| Aim of the task |
Reproduce the full securities law update on Jones v. Harris Associates below word for word.

Securities Law Updates | New Judicial Opinions
June 9, 2008
Circuit Court Turns Down Appeal against Harris Associates, Refusing to Put a Cap on Mutual Fund Advisory Fees
Jerry N. Jones, et al. v. Harris Associates, L.P.
No. 07-1624, U.S. Court of Appeals for the Seventh Circuit, 5/19/2008
Holding:
The U.S. Court of Appeals for the Seventh Circuit affirmed a district court’s ruling that mutual fund adviser fees should not be determined by the judiciary. In refusing to put a limit on adviser’s fees, the Seventh Circuit declared that Section 36(b) of the Investment Company Act does not say that fees must be “reasonable” in relation to a judicially created standard. Federal securities laws, such as the Investment Company Act, work largely by requiring disclosure and then allowing price to be set by competition in which investors make their own choices. In this case, the fees were not hidden from investors—and the mutual fund's net return has attracted new investments rather than drive investors away. Section 36(b) does not make the federal judiciary a rate regulator, similar to that performed by the Federal Energy Regulatory Commission. Regulating advisory fees through litigation is unlikely to do more good than harm.

| Supplied data |
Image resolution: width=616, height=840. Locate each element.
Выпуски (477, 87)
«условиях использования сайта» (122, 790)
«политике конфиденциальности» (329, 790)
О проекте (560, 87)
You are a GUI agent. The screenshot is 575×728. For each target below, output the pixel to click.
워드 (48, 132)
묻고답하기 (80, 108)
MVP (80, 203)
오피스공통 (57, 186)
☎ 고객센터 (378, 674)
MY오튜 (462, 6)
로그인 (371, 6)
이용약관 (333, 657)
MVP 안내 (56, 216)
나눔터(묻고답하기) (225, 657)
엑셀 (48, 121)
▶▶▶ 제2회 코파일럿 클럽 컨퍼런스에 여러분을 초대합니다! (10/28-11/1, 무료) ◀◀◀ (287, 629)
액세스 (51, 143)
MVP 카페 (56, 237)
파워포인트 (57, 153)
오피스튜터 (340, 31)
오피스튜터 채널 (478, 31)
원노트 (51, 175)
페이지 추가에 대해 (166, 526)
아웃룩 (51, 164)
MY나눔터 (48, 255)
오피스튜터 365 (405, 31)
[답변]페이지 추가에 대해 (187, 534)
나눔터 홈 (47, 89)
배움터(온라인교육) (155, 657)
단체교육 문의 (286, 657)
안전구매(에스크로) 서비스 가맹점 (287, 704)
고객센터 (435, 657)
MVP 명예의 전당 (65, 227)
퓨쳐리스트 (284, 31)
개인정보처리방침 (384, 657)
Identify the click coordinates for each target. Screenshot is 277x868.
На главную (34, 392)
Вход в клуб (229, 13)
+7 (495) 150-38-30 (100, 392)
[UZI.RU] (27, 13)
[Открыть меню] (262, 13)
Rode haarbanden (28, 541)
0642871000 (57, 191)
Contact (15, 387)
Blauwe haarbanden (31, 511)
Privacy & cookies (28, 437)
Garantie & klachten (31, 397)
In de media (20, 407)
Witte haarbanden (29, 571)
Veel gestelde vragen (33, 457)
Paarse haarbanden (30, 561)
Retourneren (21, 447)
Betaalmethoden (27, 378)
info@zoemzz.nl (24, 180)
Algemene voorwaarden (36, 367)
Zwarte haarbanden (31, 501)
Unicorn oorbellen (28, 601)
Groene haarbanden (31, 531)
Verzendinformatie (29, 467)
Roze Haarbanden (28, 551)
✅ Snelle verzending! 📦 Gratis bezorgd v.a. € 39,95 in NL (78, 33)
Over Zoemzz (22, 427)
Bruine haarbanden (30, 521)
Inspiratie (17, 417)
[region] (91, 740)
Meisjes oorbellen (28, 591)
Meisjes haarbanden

| Exercise answer |
Securities Law Updates | New Judicial Opinions
June 9, 2008
Circuit Court Turns Down Appeal against Harris Associates, Refusing to Put a Cap on Mutual Fund Advisory Fees
Jerry N. Jones, et al. v. Harris Associates, L.P.
No. 07-1624, U.S. Court of Appeals for the Seventh Circuit, 5/19/2008
Holding:
The U.S. Court of Appeals for the Seventh Circuit affirmed a district court’s ruling that mutual fund adviser fees should not be determined by the judiciary. In refusing to put a limit on adviser’s fees, the Seventh Circuit declared that Section 36(b) of the Investment Company Act does not say that fees must be “reasonable” in relation to a judicially created standard. Federal securities laws, such as the Investment Company Act, work largely by requiring disclosure and then allowing price to be set by competition in which investors make their own choices. In this case, the fees were not hidden from investors—and the mutual fund's net return has attracted new investments rather than drive investors away. Section 36(b) does not make the federal judiciary a rate regulator, similar to that performed by the Federal Energy Regulatory Commission. Regulating advisory fees through litigation is unlikely to do more good than harm.